Honeybee Democracy

Honeybee Democracy

Honeybee Democracy

Honeybee Democracy

Synopsis

Honeybees make decisions collectively--and democratically. Every year, faced with the life-or-death problem of choosing and traveling to a new home, honeybees stake everything on a process that includes collective fact-finding, vigorous debate, and consensus building. In fact, as world-renowned animal behaviorist Thomas Seeley reveals, these incredible insects have much to teach us when it comes to collective wisdom and effective decision making. A remarkable and richly illustrated account of scientific discovery, Honeybee Democracy brings together, for the first time, decades of Seeley's pioneering research to tell the amazing story of house hunting and democratic debate among the honeybees.


In the late spring and early summer, as a bee colony becomes overcrowded, a third of the hive stays behind and rears a new queen, while a swarm of thousands departs with the old queen to produce a daughter colony. Seeley describes how these bees evaluate potential nest sites, advertise their discoveries to one another, engage in open deliberation, choose a final site, and navigate together--as a swirling cloud of bees--to their new home. Seeley investigates how evolution has honed the decision-making methods of honeybees over millions of years, and he considers similarities between the ways that bee swarms and primate brains process information. He concludes that what works well for bees can also work well for people: any decision-making group should consist of individuals with shared interests and mutual respect, a leader's influence should be minimized, debate should be relied upon, diverse solutions should be sought, and the majority should be counted on for a dependable resolution.


An impressive exploration of animal behavior, Honeybee Democracy shows that decision-making groups, whether honeybee or human, can be smarter than even the smartest individuals in them.

Excerpt

Beekeepers have long observed, and lamented, the tendency of their hives to swarm in the late spring and early summer. When this happens, the majority of a colony’s members—a crowd of some ten thousand worker bees—flies off with the old queen to produce a daughter colony, while the rest stays at home and rears a new queen to perpetuate the parental colony.

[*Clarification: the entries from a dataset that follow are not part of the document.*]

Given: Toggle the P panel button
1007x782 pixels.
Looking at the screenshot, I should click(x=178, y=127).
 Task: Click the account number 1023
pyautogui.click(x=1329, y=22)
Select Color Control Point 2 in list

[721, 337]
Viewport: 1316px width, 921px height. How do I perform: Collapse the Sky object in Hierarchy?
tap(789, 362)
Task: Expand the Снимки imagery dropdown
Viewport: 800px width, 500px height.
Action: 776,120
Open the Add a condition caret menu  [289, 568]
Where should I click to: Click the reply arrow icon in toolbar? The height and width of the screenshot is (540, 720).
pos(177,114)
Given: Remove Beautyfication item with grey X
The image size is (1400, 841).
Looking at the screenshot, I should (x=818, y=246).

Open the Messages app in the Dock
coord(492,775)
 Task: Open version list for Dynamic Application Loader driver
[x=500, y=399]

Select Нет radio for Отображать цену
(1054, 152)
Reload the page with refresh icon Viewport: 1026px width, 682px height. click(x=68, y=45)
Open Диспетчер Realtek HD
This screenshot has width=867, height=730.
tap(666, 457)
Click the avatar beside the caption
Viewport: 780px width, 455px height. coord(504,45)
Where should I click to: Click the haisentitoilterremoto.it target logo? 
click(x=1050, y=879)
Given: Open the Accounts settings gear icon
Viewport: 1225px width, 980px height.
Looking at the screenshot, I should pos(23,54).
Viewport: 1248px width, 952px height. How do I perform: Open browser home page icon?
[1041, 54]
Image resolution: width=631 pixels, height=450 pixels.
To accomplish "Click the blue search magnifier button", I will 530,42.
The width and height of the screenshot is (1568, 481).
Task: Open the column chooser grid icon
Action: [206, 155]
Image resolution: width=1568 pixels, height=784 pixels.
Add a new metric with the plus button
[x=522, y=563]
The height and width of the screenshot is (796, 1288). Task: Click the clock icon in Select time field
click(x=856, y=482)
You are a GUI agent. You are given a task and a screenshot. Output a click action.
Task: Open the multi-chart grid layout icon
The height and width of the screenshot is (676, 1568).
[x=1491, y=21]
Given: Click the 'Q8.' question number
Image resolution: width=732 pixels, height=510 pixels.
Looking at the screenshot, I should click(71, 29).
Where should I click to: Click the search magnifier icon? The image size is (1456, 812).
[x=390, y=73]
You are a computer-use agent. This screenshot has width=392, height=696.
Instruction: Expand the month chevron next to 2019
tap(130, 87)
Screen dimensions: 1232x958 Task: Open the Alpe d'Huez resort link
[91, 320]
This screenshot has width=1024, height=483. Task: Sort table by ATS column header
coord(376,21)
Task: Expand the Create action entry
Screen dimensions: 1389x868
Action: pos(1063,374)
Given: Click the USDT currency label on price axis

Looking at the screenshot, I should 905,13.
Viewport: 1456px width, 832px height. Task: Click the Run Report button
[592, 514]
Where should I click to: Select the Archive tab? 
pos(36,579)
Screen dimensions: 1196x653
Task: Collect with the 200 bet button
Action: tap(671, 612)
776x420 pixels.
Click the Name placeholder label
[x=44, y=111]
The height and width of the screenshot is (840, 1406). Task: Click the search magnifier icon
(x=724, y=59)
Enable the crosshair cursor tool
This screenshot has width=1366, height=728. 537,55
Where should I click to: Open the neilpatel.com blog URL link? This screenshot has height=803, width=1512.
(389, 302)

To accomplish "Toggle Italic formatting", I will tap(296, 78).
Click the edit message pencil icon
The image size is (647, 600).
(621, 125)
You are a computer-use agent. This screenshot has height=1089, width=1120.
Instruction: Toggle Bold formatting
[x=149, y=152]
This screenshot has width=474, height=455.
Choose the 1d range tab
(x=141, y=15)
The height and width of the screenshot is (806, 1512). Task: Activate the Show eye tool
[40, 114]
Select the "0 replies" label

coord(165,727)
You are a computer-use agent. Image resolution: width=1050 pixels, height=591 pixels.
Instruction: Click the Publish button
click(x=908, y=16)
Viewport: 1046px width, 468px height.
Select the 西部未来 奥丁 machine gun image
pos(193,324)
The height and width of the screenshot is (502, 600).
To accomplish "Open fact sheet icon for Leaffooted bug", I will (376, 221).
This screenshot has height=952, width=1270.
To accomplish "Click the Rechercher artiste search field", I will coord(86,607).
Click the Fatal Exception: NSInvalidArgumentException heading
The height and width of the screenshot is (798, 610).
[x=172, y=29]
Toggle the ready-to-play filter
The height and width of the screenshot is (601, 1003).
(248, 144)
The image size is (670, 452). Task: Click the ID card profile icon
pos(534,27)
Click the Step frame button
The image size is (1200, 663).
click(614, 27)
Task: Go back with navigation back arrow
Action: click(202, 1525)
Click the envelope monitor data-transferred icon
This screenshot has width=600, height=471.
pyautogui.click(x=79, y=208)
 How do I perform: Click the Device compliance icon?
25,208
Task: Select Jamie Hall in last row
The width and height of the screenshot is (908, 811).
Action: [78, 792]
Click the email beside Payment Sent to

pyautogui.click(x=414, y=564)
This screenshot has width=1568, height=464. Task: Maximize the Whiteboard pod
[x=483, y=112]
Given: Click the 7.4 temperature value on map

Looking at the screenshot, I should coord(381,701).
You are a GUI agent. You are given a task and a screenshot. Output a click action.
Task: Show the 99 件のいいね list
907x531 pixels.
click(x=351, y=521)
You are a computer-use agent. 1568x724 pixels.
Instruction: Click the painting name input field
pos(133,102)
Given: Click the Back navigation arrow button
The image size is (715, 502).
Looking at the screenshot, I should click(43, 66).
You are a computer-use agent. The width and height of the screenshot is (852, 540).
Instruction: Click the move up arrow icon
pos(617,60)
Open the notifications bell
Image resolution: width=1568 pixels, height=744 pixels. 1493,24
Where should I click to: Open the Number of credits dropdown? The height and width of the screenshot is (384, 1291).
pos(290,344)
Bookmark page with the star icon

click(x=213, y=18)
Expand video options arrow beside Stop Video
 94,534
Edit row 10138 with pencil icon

The migrating bees settle on a tree branch in a beardlike cluster and then hang there together for several hours or a few days. During this time, these homeless insects will do something truly amazing; they will hold a democratic debate to choose their new home.

This book is about how honeybees conduct this democratic decision-making process. We will examine the way that several hundred of a swarm’s oldest bees spring into action as nest-site scouts and begin exploring the countryside for dark crevices. We will see how these house hunters evaluate the potential dwelling places they find; advertise their discoveries to their fellow scouts with lively dances; debate vigorously to choose the best nest site, then rouse the entire swarm to take off; and finally pilot the cloud of airborne bees to its home. This is typically a hollow tree several miles away.

My motive for writing this book about democracy in honeybee swarms is twofold. First, I want to present to biologists and social scientists a coherent summary of the research on this topic that has been conducted over the last 60 years, starting with the work of Martin Lindauer in Germany. Until now, the information on this subject has remained scattered among dozens of papers published in numerous scientific journals, which makes it hard to see how each discovery is connected to all the others. The story of how honeybees make a democratic decision based on a face-to-face, consensus-seeking assembly is certainly important to behavioral biologists interested in how social animals make group decisions.